» WHAT YOU HAVE TO DO:
Starting at the line that contains "Medarbetare (137, 1299)", transcribe each line through the end of the material below, exactly and nothing else, leaving out the pictures.
■ ■ ■ ■ ■ ■ ■
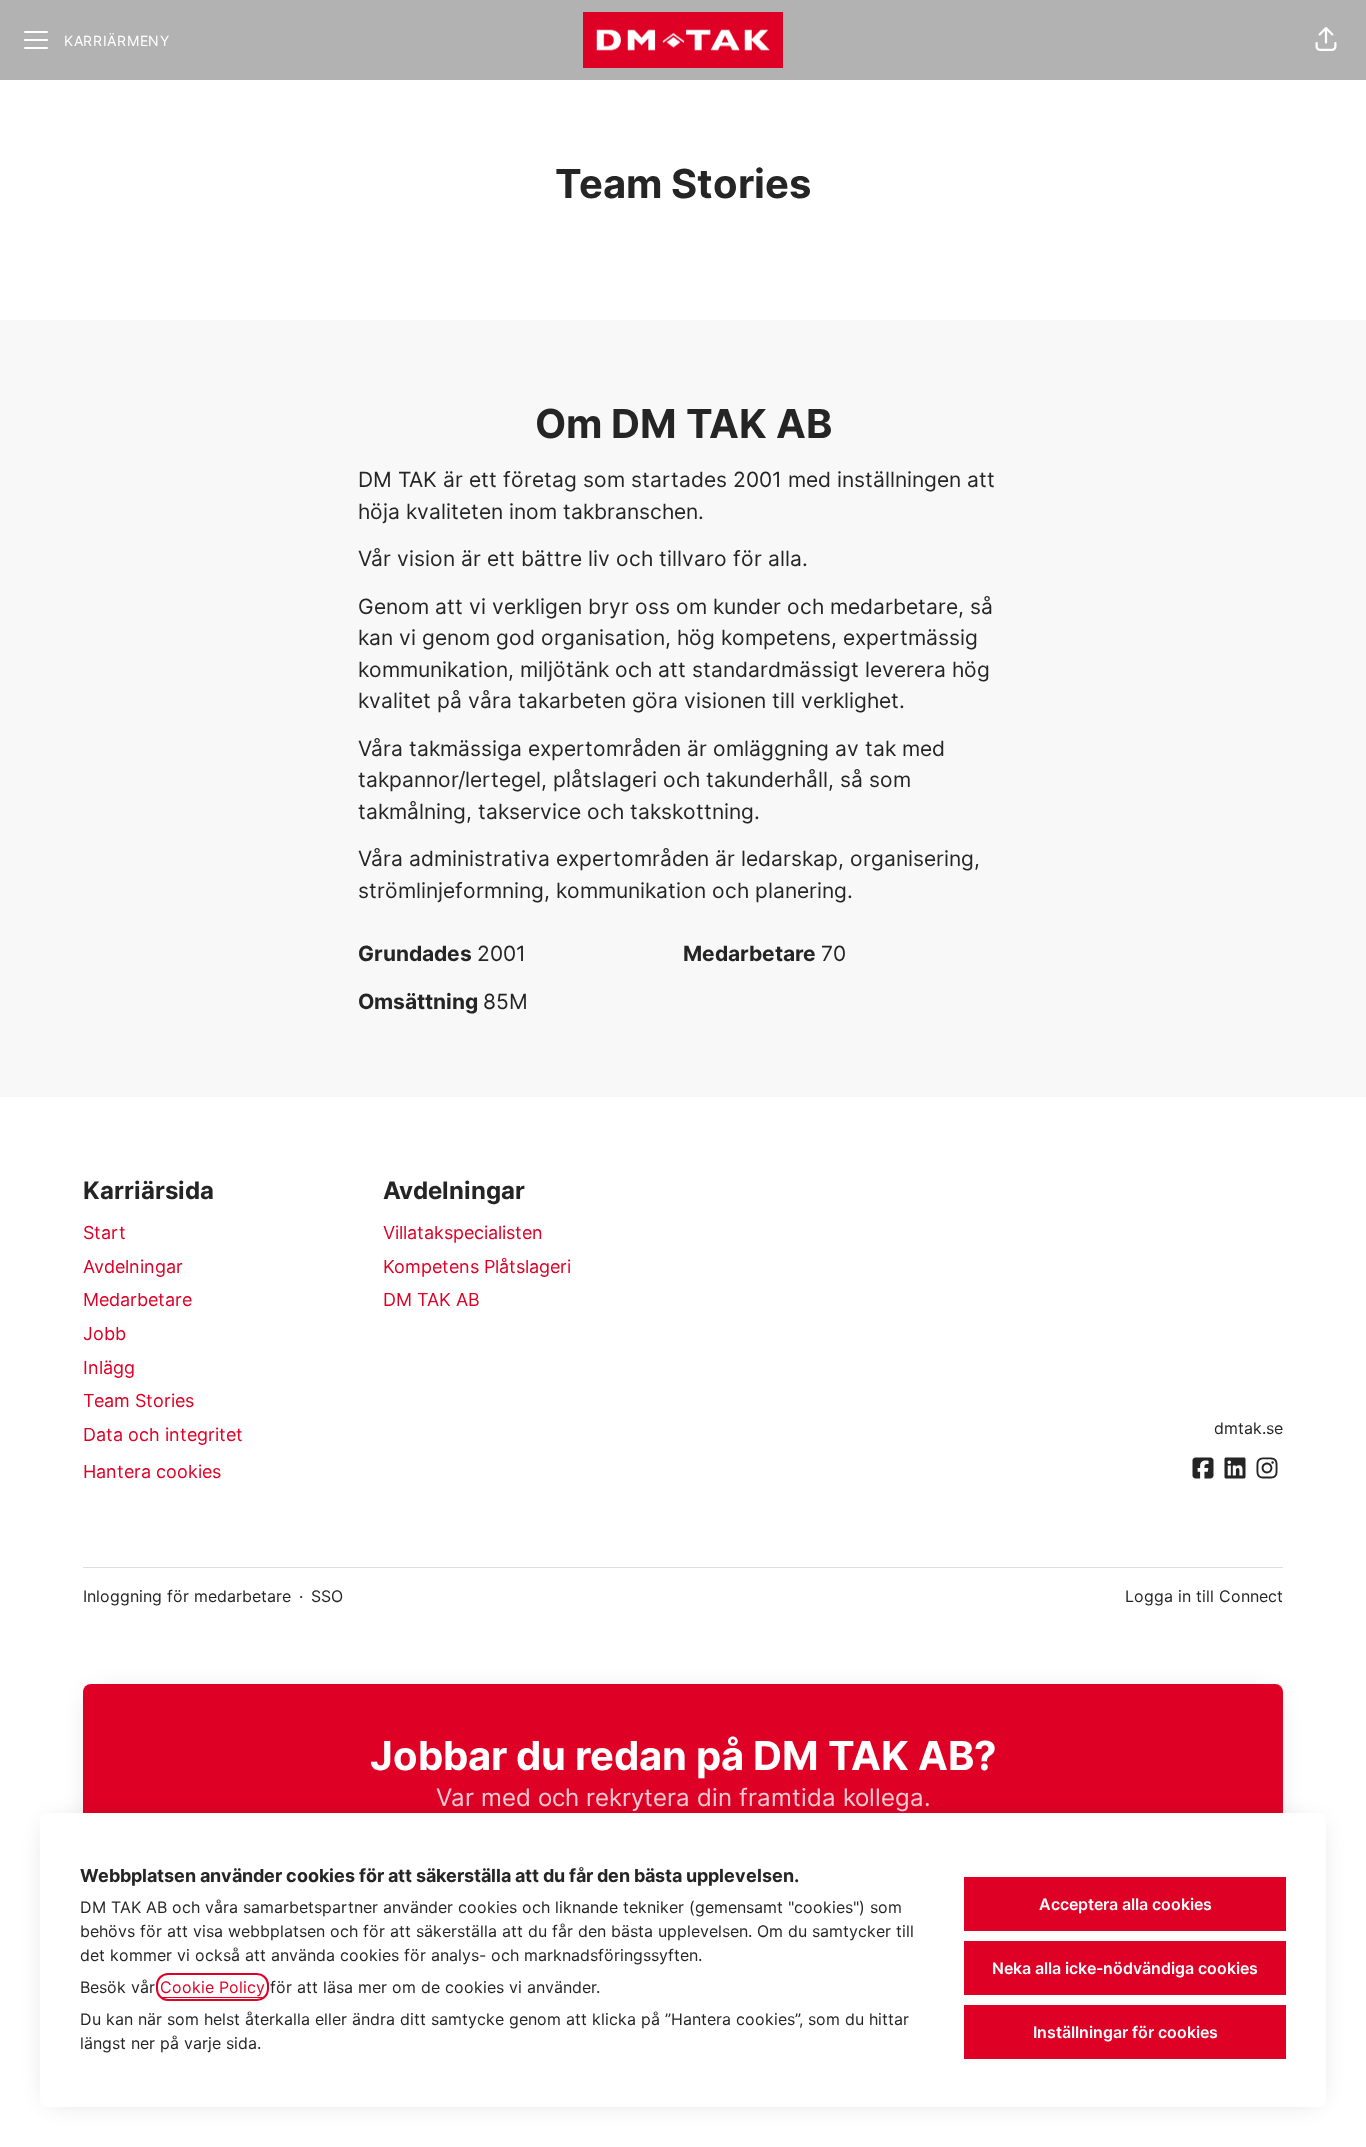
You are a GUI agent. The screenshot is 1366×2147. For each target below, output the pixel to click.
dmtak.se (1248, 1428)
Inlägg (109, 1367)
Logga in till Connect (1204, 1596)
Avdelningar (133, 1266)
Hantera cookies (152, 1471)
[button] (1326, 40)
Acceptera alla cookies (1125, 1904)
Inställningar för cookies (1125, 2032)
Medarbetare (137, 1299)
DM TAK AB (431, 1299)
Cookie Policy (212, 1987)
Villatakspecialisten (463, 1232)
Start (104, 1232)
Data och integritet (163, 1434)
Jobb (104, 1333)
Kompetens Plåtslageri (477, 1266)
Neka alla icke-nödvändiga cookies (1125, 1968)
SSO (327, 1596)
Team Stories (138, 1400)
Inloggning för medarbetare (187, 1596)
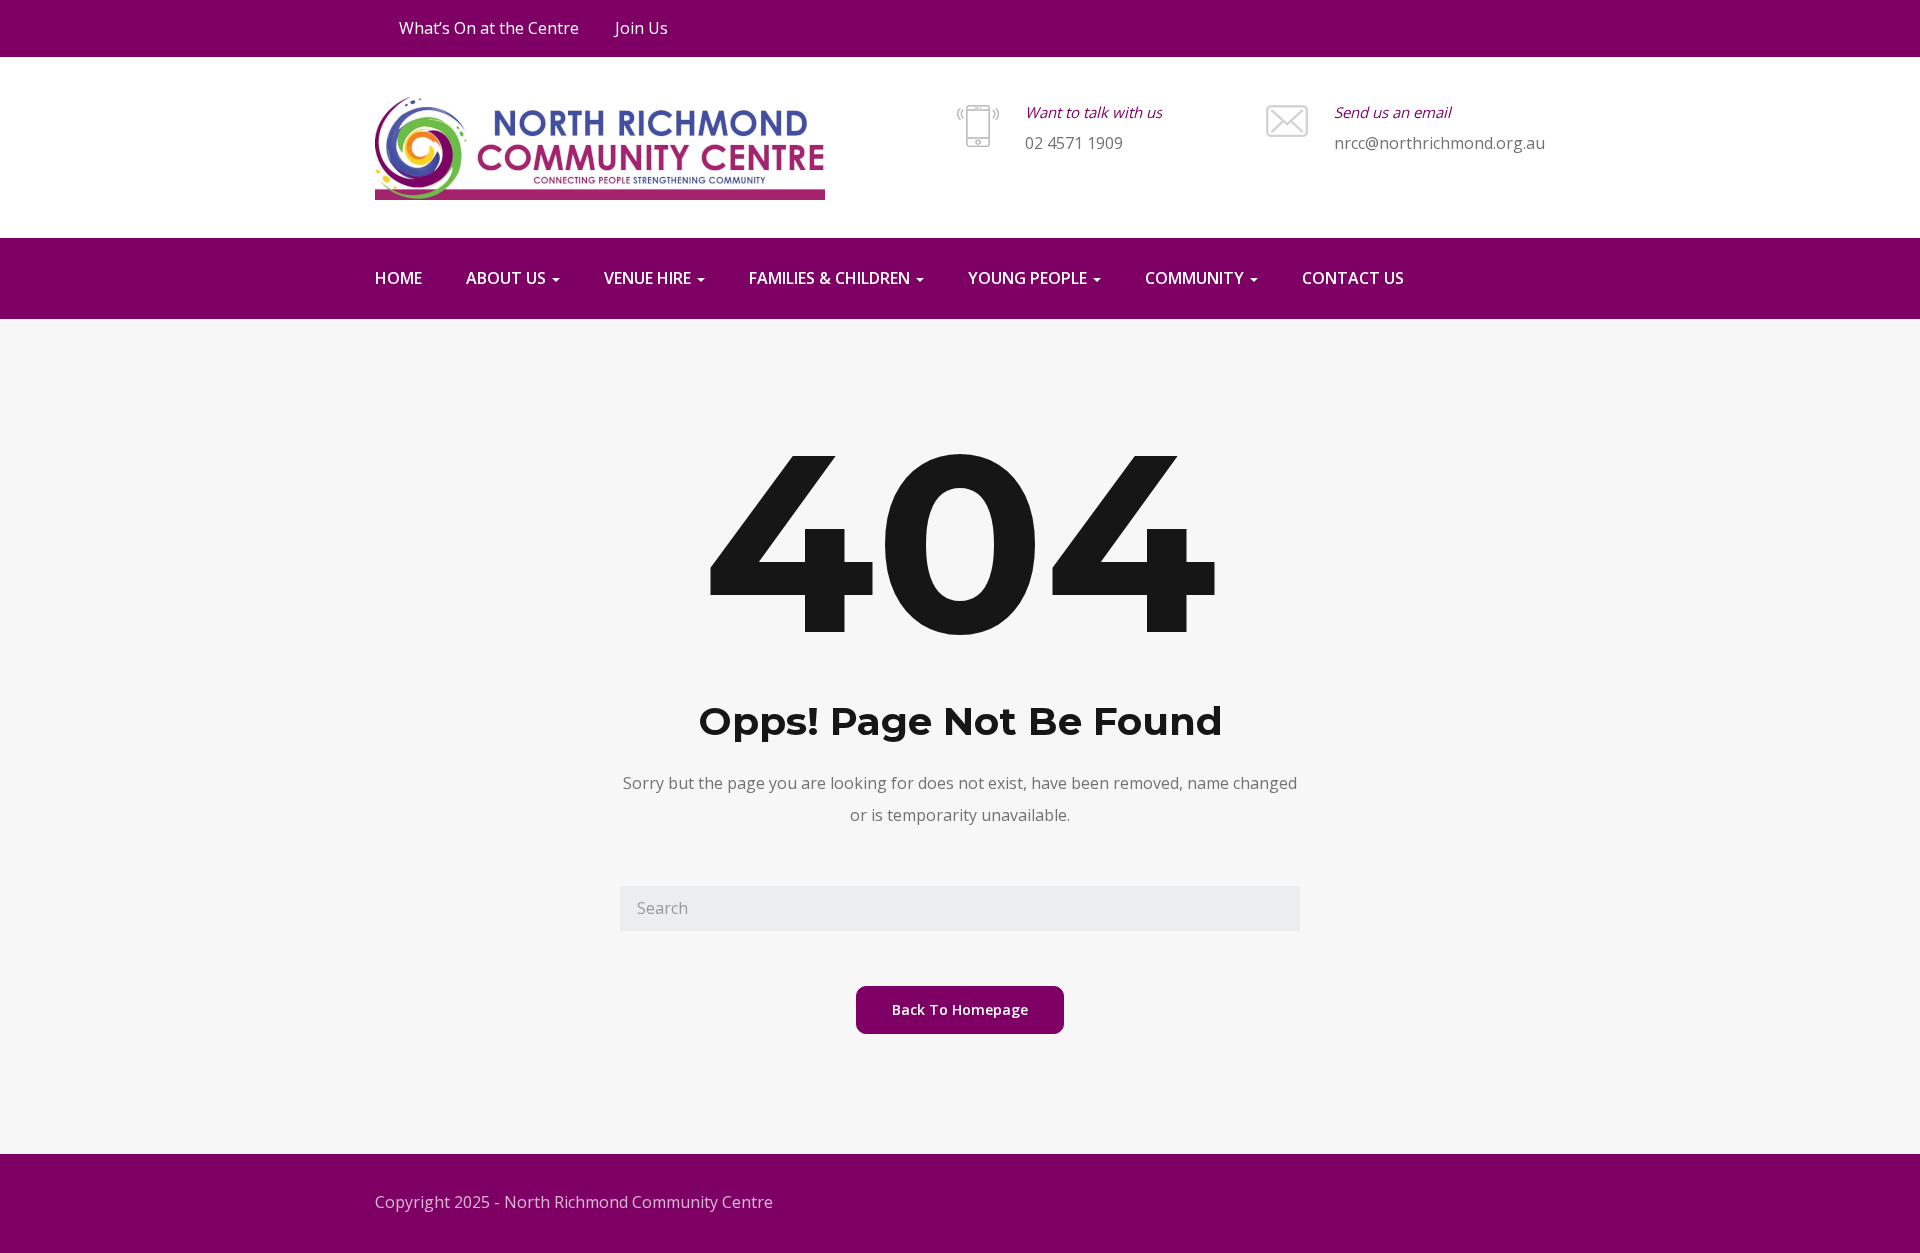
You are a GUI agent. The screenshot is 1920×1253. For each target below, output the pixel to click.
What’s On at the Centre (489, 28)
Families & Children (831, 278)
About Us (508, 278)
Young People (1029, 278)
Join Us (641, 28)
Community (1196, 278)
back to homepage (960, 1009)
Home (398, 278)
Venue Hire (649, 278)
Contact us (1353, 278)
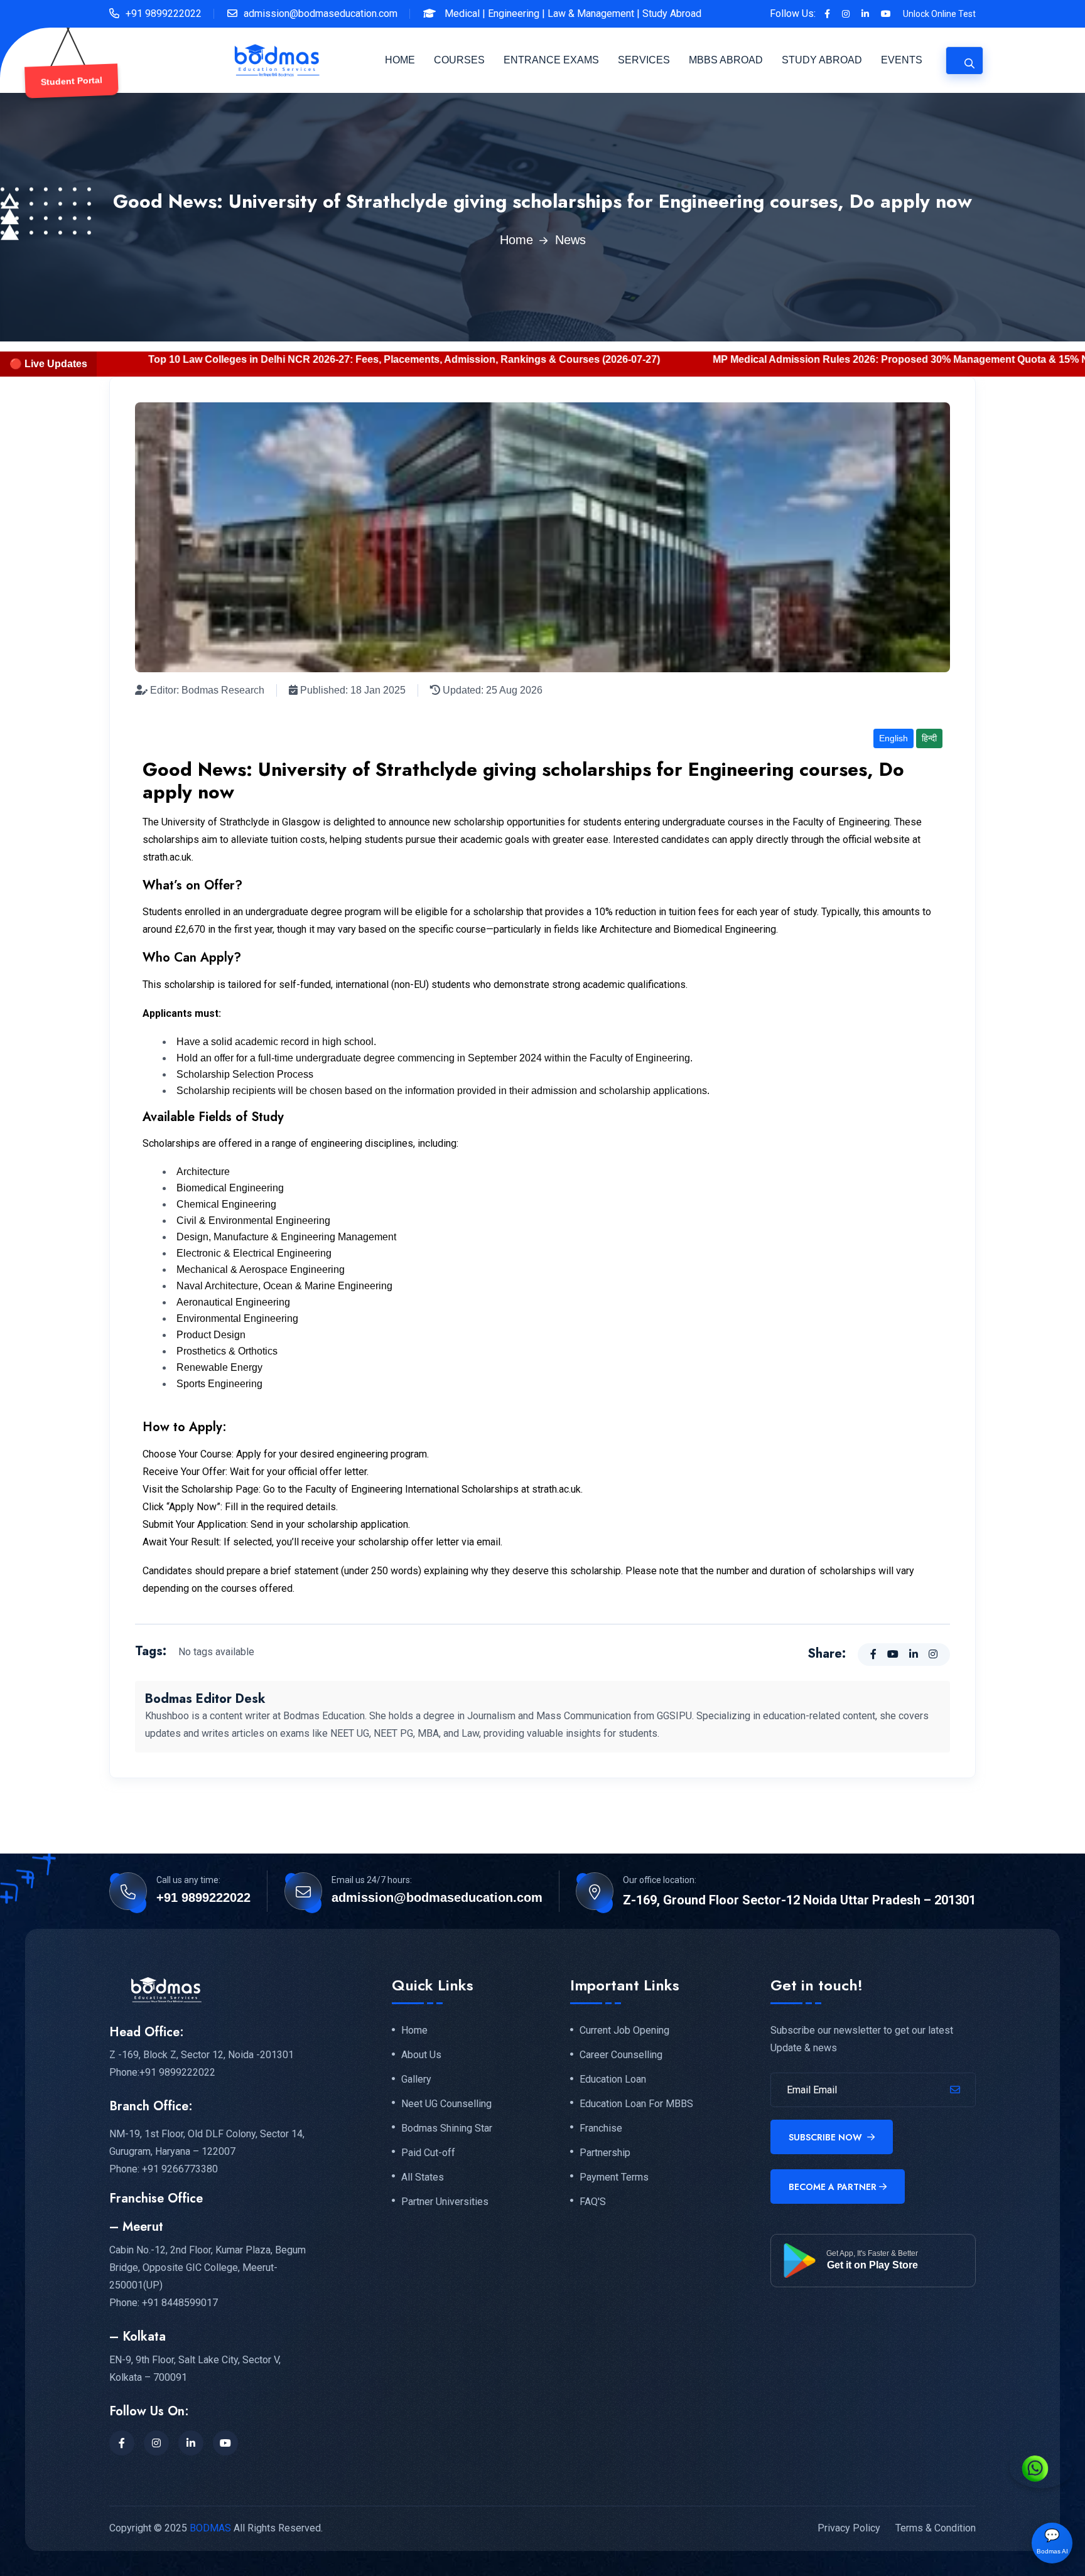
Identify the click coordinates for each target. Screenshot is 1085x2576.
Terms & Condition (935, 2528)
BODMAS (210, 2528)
■ ■ ■ ■ ■ ■ ■
» SOLVED PROBLEM:
Medarbetare (137, 1299)
DM TAK AB (431, 1299)
Cookie Policy (212, 1987)
Villatakspecialisten (463, 1232)
Start (104, 1232)
Data och integritet (163, 1434)
Jobb (104, 1333)
Kompetens Plåtslageri (477, 1266)
Neka alla icke-nödvändiga cookies (1125, 1968)
SSO (327, 1596)
Team Stories (138, 1400)
Inloggning för medarbetare (187, 1596)
You are a GUI agent. The screenshot is 1920×1253. For each target below, output the pixel to click.
What’s On at the Centre (489, 28)
Families & Children (831, 278)
About Us (508, 278)
Young People (1029, 278)
Join Us (641, 28)
Community (1196, 278)
back to homepage (960, 1009)
Home (398, 278)
Venue Hire (649, 278)
Contact us (1353, 278)
Identify the click coordinates for each target. Screenshot is 1085x2576.
Terms & Condition (935, 2528)
BODMAS (210, 2528)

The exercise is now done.